驚いて目を開いた飛鷹さんは「は~」と。これでもかというほど、大きなため息をつく。
まるで体中の酸素を出し切るように、長い時間をかけて「冷静さ」を取り戻していた。
「やっぱ早計だったなー。いや、誤算ってのか」
「難しい言葉を知ってるんですね。本当にガッコ―に行かなかったんですか?」
「……そーゆーとこだっての」
飛鷹さんは、おもむろに私の頭をヨシヨシ撫でた。
いきなりの事に驚くも、そっと寄せられた優しい手つきに、温かな体温に。なんとも言えない安心感に包まれる。

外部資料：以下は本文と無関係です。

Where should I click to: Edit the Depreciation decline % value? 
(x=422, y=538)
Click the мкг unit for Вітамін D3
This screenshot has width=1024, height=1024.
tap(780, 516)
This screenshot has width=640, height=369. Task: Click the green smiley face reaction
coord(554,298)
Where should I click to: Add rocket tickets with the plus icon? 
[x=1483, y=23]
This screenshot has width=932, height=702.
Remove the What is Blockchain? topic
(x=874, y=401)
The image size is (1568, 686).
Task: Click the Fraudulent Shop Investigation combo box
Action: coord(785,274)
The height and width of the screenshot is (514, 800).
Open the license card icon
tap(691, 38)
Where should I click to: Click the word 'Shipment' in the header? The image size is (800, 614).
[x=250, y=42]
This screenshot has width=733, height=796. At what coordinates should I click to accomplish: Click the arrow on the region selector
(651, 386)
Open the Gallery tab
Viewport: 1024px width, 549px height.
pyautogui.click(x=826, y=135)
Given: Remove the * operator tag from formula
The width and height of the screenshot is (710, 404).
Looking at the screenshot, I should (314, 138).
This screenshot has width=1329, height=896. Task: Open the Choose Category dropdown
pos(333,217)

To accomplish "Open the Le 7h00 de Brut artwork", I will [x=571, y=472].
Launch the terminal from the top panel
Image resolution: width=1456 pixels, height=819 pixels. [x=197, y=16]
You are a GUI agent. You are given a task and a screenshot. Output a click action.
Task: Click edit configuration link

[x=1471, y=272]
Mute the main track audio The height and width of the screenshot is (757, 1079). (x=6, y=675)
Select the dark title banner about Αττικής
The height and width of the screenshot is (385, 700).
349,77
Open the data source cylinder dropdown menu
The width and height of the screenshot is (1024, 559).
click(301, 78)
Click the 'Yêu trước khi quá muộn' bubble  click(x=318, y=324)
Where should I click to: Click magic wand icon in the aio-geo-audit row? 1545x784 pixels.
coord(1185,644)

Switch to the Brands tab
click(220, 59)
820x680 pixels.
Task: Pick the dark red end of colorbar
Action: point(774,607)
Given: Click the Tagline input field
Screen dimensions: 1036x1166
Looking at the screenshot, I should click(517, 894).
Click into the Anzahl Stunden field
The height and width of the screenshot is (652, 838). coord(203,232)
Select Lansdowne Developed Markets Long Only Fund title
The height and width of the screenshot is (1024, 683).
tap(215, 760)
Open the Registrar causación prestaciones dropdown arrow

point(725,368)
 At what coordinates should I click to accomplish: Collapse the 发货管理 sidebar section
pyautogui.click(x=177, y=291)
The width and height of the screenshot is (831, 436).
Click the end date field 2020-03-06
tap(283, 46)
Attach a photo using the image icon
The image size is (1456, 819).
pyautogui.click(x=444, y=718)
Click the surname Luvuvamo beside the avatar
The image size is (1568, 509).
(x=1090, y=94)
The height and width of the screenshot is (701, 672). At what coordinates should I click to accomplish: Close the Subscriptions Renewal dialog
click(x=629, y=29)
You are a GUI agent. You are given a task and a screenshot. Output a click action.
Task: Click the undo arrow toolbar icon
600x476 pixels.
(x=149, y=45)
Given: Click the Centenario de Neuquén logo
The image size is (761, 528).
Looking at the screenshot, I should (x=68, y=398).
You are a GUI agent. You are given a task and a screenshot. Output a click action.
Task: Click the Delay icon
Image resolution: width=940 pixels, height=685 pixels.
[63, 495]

気持ち良さに目を瞑っていると「やっぱネコだな」と飛鷹さんがクツクツ笑う。目じりに寄った笑い皺が可愛く見えた。……怒られるから言わないけど。
「アンタがもっとバカでマヌケで、単なる面食いなら良かったんだ」
「え、いきなり悪口ですか?」
「褒めてんだよ。意外にもアンタが頭のキレが良くて、賢いから……ほんと、手を焼くわ」
「ありがとう、ございます?」
「礼を言うんじゃねーよ。嫌味かよ」
撫でられている指の隙間から、飛鷹さんの弱った笑顔が見える。
んん?なんだろ。今日の飛鷹さんの様子が、いつもと違い過ぎて……本当に調子が狂う。